-- Excerpted data --
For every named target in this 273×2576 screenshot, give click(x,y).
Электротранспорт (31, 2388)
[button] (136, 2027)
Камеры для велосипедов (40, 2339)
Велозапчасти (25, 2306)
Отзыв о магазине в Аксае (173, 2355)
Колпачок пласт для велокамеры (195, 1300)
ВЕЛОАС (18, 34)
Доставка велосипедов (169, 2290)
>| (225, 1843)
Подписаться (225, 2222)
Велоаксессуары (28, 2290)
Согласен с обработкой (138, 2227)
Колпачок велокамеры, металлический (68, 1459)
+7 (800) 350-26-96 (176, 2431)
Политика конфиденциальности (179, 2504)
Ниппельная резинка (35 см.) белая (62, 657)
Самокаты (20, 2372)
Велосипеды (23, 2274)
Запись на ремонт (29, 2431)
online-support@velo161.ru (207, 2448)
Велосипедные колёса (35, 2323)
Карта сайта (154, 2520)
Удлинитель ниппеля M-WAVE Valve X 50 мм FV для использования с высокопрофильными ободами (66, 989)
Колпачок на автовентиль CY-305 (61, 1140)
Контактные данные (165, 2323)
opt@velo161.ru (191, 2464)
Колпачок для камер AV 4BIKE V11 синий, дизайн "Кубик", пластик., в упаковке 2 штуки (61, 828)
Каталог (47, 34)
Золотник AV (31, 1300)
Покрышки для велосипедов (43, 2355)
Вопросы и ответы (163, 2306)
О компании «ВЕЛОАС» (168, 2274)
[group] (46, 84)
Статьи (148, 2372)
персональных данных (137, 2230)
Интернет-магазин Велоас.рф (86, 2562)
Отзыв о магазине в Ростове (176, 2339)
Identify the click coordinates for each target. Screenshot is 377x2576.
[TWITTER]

-- What the task asks --
All the data above is to be given again, exactly.

-- Exercise result --
For every named target in this 273×2576 screenshot, give click(x,y).
Электротранспорт (31, 2388)
[button] (136, 2027)
Камеры для велосипедов (40, 2339)
Велозапчасти (25, 2306)
Отзыв о магазине в Аксае (173, 2355)
Колпачок пласт для велокамеры (195, 1300)
ВЕЛОАС (18, 34)
Доставка велосипедов (169, 2290)
>| (225, 1843)
Подписаться (225, 2222)
Велоаксессуары (28, 2290)
Согласен с обработкой (138, 2227)
Колпачок велокамеры, металлический (68, 1459)
+7 (800) 350-26-96 (176, 2431)
Политика конфиденциальности (179, 2504)
Ниппельная резинка (35 см.) белая (62, 657)
Самокаты (20, 2372)
Велосипеды (23, 2274)
Запись на ремонт (29, 2431)
online-support@velo161.ru (207, 2448)
Велосипедные колёса (35, 2323)
Карта сайта (154, 2520)
Удлинитель ниппеля M-WAVE Valve X 50 мм FV для использования с высокопрофильными ободами (66, 989)
Колпачок на автовентиль CY-305 (61, 1140)
Контактные данные (165, 2323)
opt@velo161.ru (191, 2464)
Колпачок для камер AV 4BIKE V11 синий, дизайн "Кубик", пластик., в упаковке 2 штуки (61, 828)
Каталог (47, 34)
Золотник AV (31, 1300)
Покрышки для велосипедов (43, 2355)
Вопросы и ответы (163, 2306)
О компании «ВЕЛОАС» (168, 2274)
[group] (46, 84)
Статьи (148, 2372)
персональных данных (137, 2230)
Интернет-магазин Велоас.рф (86, 2562)
Отзыв о магазине в Ростове (176, 2339)
Identify the click coordinates for each target. Screenshot is 377x2576.
[TWITTER]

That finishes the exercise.